Since Michael Sata's death the focus has been on his Patriotic Front (PF), and who it will put forward as its candidate in Zambia's presidential by-election that's meant to be held in January.

But the country's opposition parties are also in the throes of their own political game of chess. While the PF is expected to win, if the opposition can unite behind a single candidate, they could take power.

Former president Rupiah Banda is a central figure on the board. His biggest advantage is that everyone knows who he is, and that matters when there's only about 75 days to go until people vote. But he has to get around Nevers Mumba, the leader of his party, the Movement for Multi-Party Democracy.

Then there's the United Party for National Development's Hakainde Hichilema, a worthy opponent. But he's a Tonga and the country is majority Bemba, and to many, that matters.

I watched an interview with Banda just after Sata's death where he was coy about his presidential ambitions.

But when we met he was more direct, and on the subject of protests that broke out last week between rival PF factions he said: "It shows you our peace is brittle. I think it is important to emphasise to Zambians that we need to work towards unity.

"We have too many problems and they can't be overcome unless we work together. If I were to come back, this is one of the things that I would do."

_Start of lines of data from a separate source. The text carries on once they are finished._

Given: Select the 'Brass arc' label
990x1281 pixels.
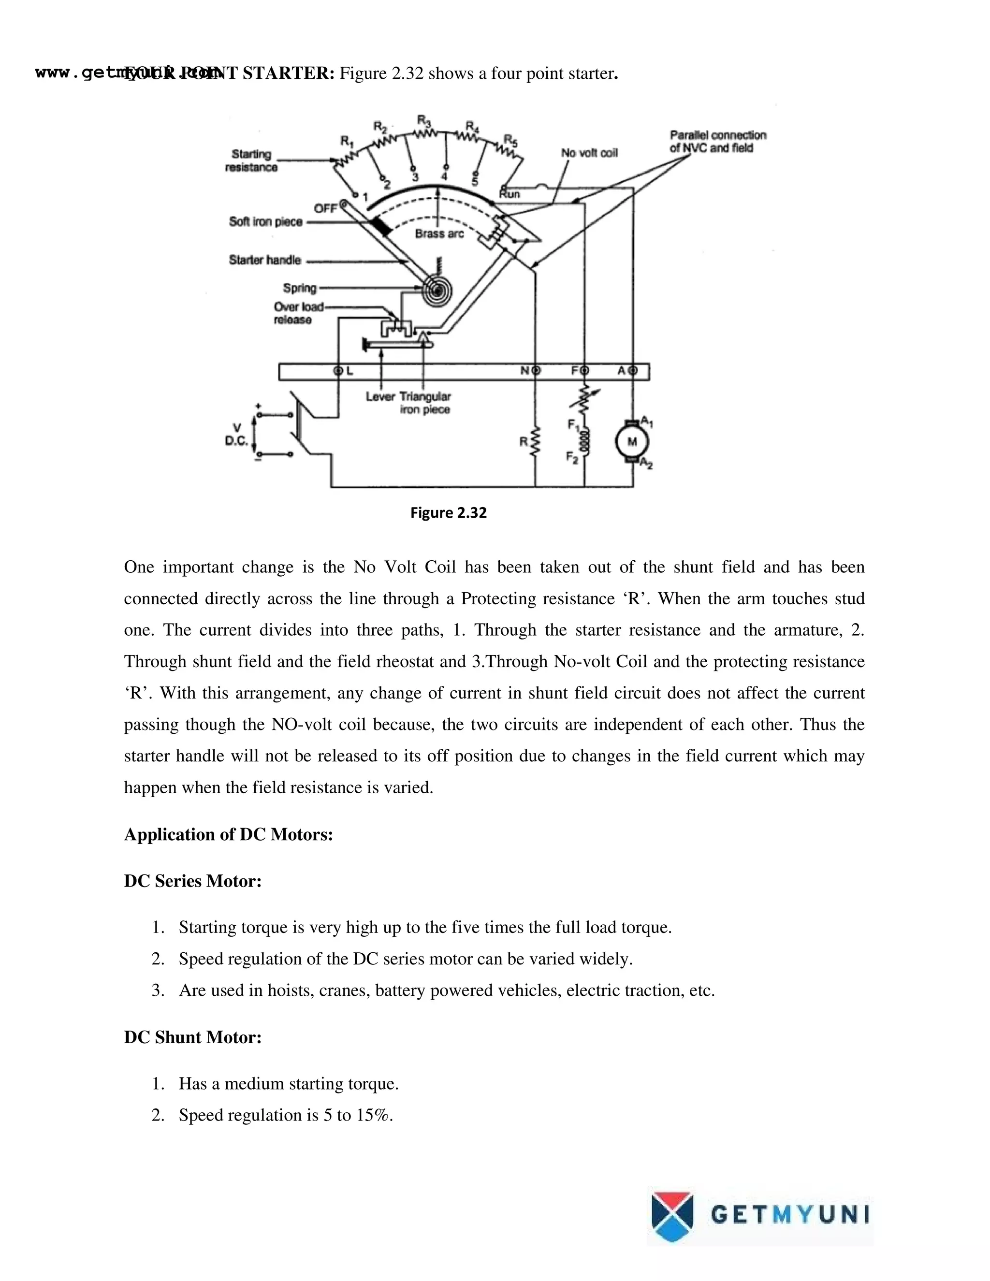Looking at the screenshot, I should [x=439, y=233].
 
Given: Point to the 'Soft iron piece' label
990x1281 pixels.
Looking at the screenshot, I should [x=266, y=222].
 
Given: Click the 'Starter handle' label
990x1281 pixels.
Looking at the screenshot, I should [x=264, y=260].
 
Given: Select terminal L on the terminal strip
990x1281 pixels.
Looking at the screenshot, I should [x=338, y=371].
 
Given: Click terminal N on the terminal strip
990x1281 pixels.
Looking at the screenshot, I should [x=535, y=371].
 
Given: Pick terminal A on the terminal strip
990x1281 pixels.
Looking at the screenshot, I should [x=632, y=371].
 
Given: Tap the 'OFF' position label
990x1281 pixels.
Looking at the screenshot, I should [x=325, y=209].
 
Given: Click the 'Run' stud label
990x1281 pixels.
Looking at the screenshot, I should [x=509, y=194].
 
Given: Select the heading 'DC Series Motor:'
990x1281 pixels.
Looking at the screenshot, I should [x=192, y=881].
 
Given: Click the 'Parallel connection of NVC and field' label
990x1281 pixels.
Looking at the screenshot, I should [x=717, y=141].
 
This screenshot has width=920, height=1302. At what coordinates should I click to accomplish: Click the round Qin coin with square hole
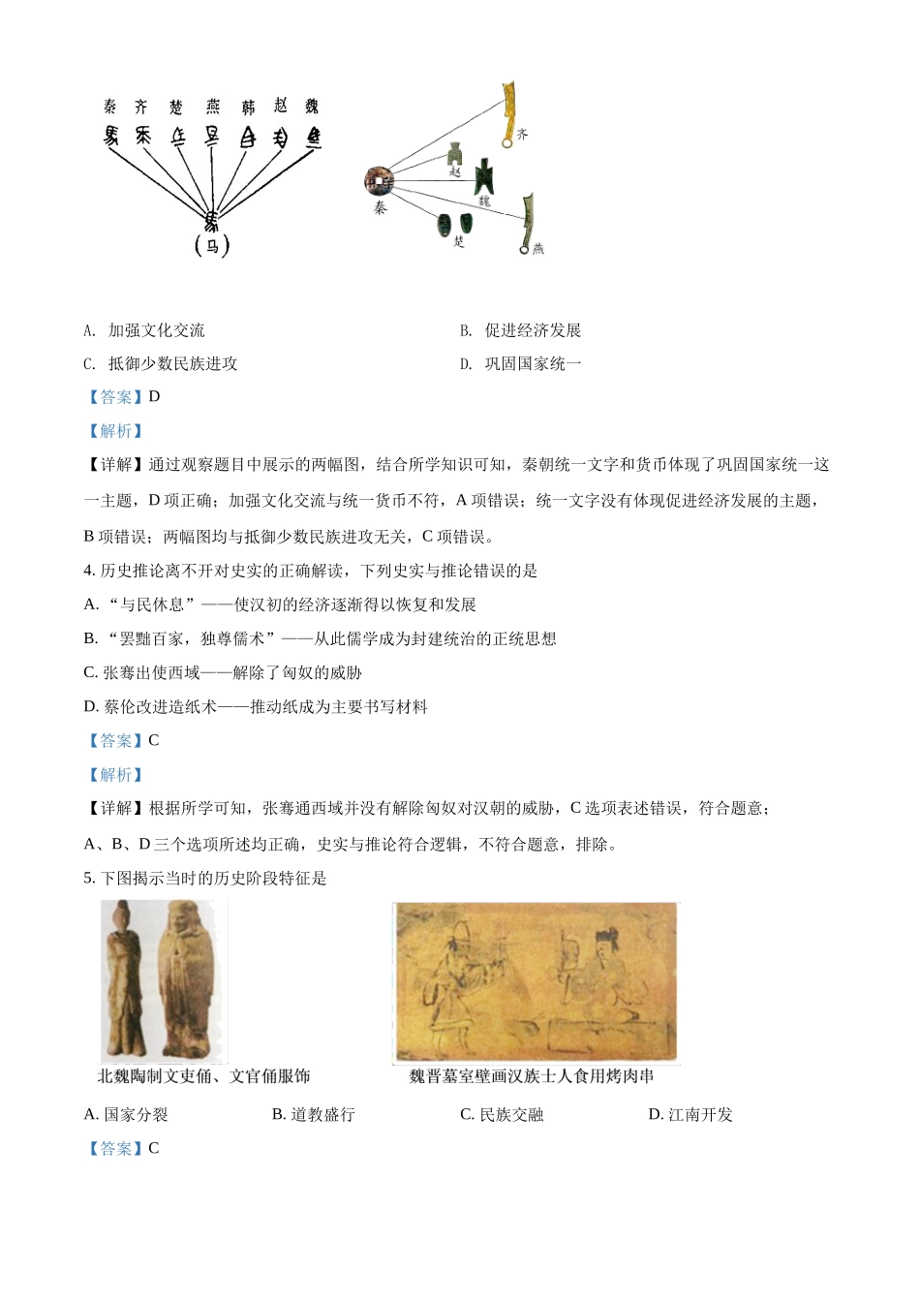coord(379,180)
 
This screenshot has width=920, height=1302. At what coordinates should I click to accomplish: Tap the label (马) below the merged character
coord(212,246)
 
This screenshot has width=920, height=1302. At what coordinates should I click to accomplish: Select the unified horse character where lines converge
coord(211,219)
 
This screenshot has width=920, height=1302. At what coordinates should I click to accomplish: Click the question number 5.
coord(89,879)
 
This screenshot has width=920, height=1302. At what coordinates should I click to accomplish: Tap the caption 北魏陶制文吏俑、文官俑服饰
coord(204,1076)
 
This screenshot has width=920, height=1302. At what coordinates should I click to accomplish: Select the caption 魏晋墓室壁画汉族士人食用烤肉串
coord(532,1076)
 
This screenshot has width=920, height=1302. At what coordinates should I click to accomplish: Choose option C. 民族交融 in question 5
coord(502,1115)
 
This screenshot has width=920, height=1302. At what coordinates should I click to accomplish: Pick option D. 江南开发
coord(690,1115)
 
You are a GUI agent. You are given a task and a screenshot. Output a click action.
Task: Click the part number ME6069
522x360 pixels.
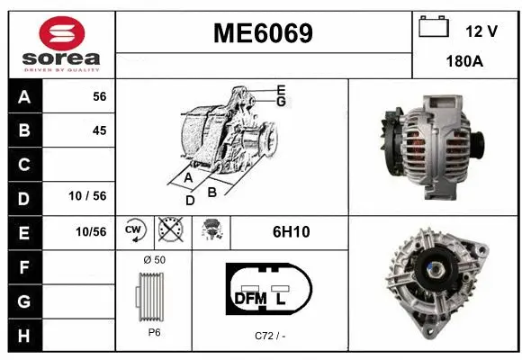[263, 34]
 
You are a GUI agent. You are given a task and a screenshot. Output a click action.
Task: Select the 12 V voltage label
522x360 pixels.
[482, 31]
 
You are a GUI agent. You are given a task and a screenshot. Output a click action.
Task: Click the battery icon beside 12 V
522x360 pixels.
[434, 26]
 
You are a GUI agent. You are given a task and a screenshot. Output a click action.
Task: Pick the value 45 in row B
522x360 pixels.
[99, 130]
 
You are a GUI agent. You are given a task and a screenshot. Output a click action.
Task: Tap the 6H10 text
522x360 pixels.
[291, 232]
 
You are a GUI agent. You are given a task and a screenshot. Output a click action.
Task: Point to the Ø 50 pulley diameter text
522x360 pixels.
[155, 259]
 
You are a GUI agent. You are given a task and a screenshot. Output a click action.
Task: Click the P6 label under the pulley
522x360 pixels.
[155, 332]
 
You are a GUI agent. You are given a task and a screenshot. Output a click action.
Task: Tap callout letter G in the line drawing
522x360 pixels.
[282, 103]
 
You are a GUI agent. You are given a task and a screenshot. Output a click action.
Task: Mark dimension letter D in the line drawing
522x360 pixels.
[189, 201]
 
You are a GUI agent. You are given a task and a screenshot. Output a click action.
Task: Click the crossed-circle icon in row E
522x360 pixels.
[168, 231]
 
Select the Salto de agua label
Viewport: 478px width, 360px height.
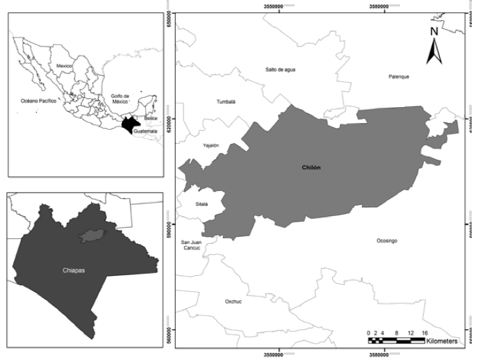tap(281, 69)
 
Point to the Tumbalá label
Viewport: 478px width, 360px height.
tap(226, 101)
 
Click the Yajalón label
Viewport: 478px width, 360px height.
tap(211, 145)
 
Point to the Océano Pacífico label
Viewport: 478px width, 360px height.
tap(38, 101)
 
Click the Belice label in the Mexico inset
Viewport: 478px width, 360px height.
tap(151, 119)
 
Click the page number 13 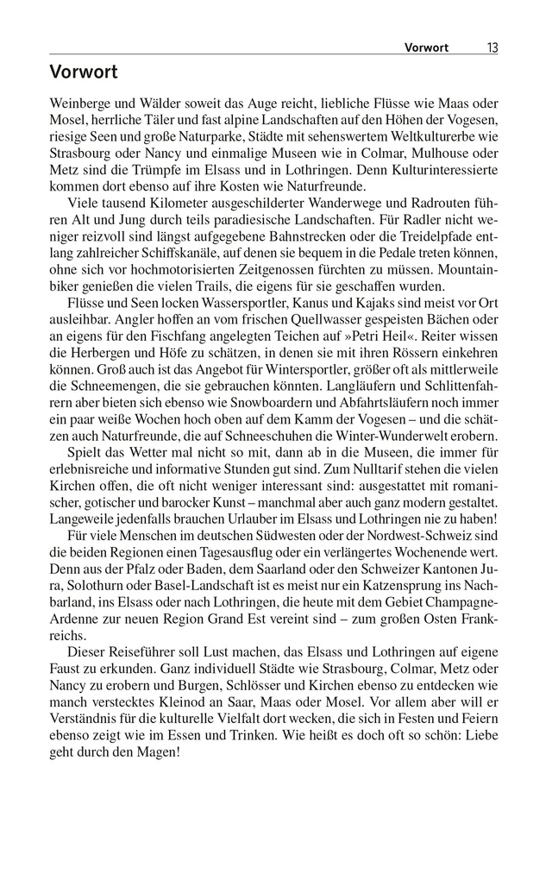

While people queuing to see Sata's remains, constantly praise him for an ambitious infrastructure programme, bringing development to the rural areas, Banda said it was started under former president Levy Mwanawasa, continued by him and inherited by Sata.

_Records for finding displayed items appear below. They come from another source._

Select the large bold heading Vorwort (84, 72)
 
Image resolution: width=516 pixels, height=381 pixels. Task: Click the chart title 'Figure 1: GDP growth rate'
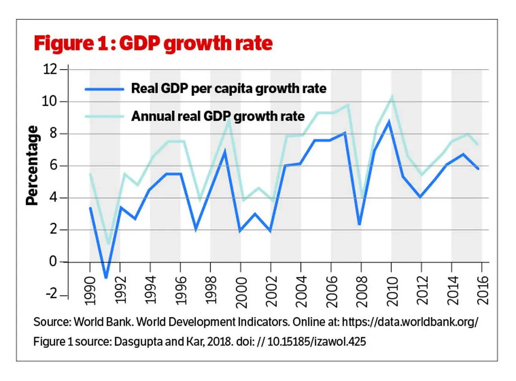pos(153,44)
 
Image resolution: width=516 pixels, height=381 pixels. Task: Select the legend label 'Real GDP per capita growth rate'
pos(229,89)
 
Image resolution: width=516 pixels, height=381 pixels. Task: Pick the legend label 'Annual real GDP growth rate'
pos(218,116)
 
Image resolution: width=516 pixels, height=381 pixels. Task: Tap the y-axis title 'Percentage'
pos(33,165)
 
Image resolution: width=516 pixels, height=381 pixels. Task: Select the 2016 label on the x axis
pos(482,291)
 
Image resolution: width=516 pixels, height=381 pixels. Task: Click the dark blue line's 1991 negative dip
pos(106,277)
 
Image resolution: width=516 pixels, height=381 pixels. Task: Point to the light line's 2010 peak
pos(391,97)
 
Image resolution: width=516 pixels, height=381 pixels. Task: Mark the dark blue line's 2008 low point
pos(359,224)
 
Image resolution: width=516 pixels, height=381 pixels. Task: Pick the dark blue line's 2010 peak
pos(389,122)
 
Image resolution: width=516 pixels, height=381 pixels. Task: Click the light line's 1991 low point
pos(108,244)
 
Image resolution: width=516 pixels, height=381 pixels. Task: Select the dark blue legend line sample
pos(104,89)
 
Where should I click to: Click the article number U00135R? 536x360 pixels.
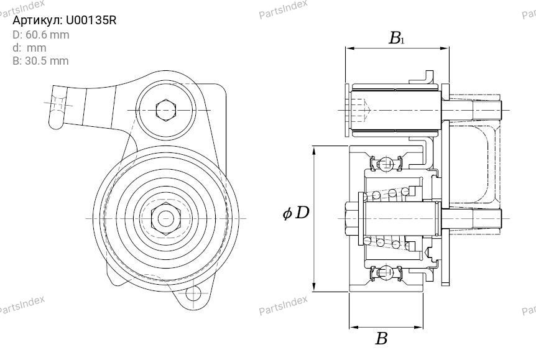pyautogui.click(x=91, y=21)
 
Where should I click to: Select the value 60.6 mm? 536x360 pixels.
pyautogui.click(x=47, y=35)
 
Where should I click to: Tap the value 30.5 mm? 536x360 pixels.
pyautogui.click(x=47, y=61)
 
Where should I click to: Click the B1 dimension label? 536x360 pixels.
pyautogui.click(x=397, y=38)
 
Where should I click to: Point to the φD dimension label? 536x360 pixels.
pyautogui.click(x=296, y=213)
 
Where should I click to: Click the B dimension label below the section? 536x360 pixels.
pyautogui.click(x=382, y=338)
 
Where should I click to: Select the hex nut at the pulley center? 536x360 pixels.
pyautogui.click(x=166, y=218)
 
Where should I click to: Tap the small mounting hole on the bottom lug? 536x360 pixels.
pyautogui.click(x=193, y=293)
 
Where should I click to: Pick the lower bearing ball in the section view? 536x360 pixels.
pyautogui.click(x=386, y=272)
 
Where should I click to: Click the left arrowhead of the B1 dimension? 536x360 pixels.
pyautogui.click(x=349, y=48)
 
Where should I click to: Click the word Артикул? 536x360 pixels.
pyautogui.click(x=37, y=21)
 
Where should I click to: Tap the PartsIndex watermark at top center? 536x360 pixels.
pyautogui.click(x=283, y=9)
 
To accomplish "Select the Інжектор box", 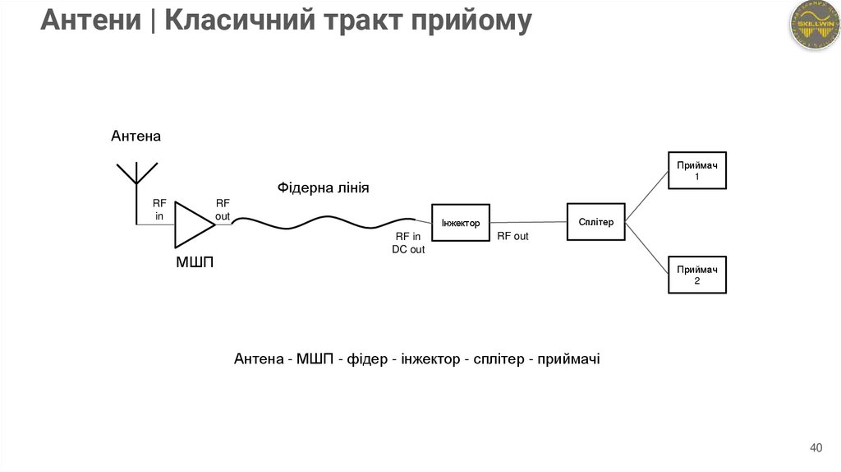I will [x=461, y=223].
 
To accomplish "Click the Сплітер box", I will [x=595, y=221].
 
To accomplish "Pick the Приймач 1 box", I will [x=696, y=170].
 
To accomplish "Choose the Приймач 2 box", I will [x=696, y=275].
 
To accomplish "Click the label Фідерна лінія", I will [x=323, y=188].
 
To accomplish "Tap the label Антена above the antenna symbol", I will [x=136, y=137].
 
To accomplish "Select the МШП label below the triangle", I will [x=195, y=263].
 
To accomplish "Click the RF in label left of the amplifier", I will [x=159, y=210].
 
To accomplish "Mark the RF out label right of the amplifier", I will [x=223, y=210].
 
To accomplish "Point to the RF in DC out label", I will [x=408, y=243].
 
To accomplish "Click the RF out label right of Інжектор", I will [x=513, y=236].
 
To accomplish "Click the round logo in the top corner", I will [x=811, y=25].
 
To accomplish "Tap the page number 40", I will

Banda also endeavoured to trying to resolve the debate around the draft constitution and to "reopening" the country to investors. He's clearly on the verge of open campaigning.

But things are never simple in politics. Whoever wins the by-election will only be president until 2016 when Zambians will vote again, in their regularly scheduled elections.

If Banda wins in January it would count as his second term - and therefore his last. So if he were to stage a successful comeback to the presidency now, his victory would be very short-lived.